Exercise objective: Return a copy of every line in the data below that contains "agent".
── Input for this task
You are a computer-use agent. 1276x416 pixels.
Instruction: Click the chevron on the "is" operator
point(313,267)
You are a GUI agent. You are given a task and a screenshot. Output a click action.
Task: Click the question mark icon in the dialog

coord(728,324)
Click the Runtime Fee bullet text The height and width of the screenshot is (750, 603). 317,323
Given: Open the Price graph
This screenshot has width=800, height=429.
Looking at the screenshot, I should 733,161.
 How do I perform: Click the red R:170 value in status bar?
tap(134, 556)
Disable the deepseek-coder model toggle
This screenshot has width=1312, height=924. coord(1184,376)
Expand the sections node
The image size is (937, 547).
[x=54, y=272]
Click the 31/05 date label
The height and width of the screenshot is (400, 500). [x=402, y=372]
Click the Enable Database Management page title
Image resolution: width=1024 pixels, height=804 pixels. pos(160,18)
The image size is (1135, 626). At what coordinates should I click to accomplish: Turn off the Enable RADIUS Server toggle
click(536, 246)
────
Reply to the task:
You are a computer-use agent. 1276x416 pixels.
You are a GUI agent. You are given a task and a screenshot. Output a click action.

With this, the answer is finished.